In the __init__() method of Langchain's class Chroma(VectorStore), the Chroma _client value is always set to the value returned by chromadb.Client(_client_settings). And this value does seem to be unique across calls:

>>> vs1 = make_vs(['a', 'b', 'c'])
>>> print([d.page_content for d in vs1.similarity_search('z', k=100)])
['a', 'b', 'c']

>>> vs2 = make_vs(['d', 'e', 'f'])
>>> print([d.page_content for d in vs2.similarity_search('z', k=100)])
['a', 'b', 'c', 'd', 'e', 'f']

>>> print(vs1._client is vs2._client)
False
>>> print(vs1._client == vs2._client)
False

so I guess this stickiness is inside the chromadb package itself somewhere?

Langchain's purpose is to provide a common API with consistent behavior across the underlying components. We have a vector store manipulation utility that can process multiple stores in a run. When we switched from FAISS to Chroma, this utility stopped working because of this "stickiness" problem.

So, I think it would be good to hear from the Langchain devs on whether they define the reference behavior of the following methods to return a vector store with only the provided documents:

<any VectorStore class>.from_text(texts=...)
<any VectorStore class>.from_documents(documents=...)

according to the base comments,i think,should recreate document. from_texts is also the same.

`Return VectorStore initialized from documents and embeddings.

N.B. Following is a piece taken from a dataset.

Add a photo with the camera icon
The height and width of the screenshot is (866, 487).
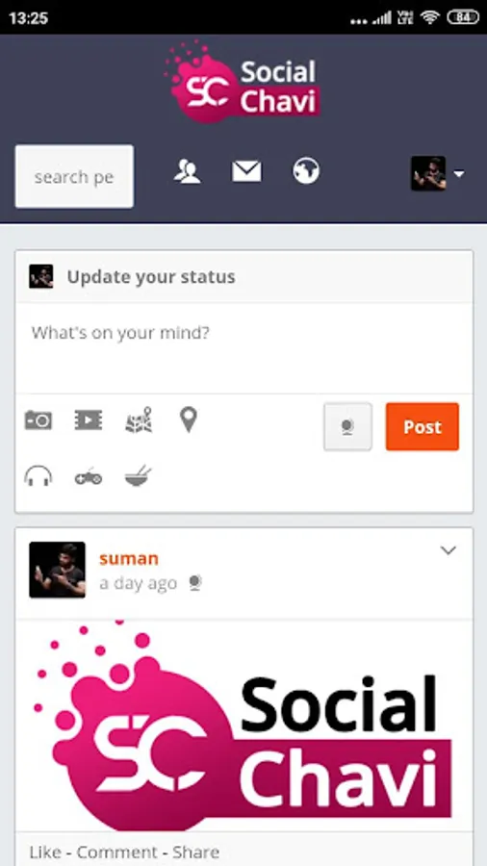(38, 420)
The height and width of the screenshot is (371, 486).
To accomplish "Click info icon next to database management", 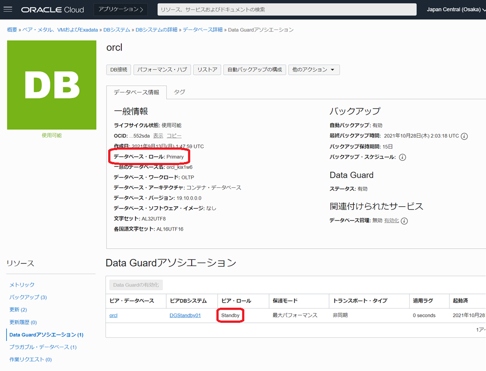I will coord(404,220).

https://github.com/langchain-ai/langchain/blob/4c437ebb9c2fb532ce655ac1e0c354c82a715df7/libs/core/langchain_core/vectorstores.py#L541

but chroma from_documents or from_text comments is texts (List[str]): List of texts to add to the collection https://github.com/langchain-ai/langchain/blob/6ccecf23639ef5cbebcbc4eaeda99eb1f7b84deb/libs/community/langchain_community/vectorstores/chroma.py#L682

i looked at the implementation codes of other classes in the current package. the behaviors of implementing base class methods are inconsistent. some create a new one while others add texts. confused. if confirmed by langchain dev.reimplement may be break change.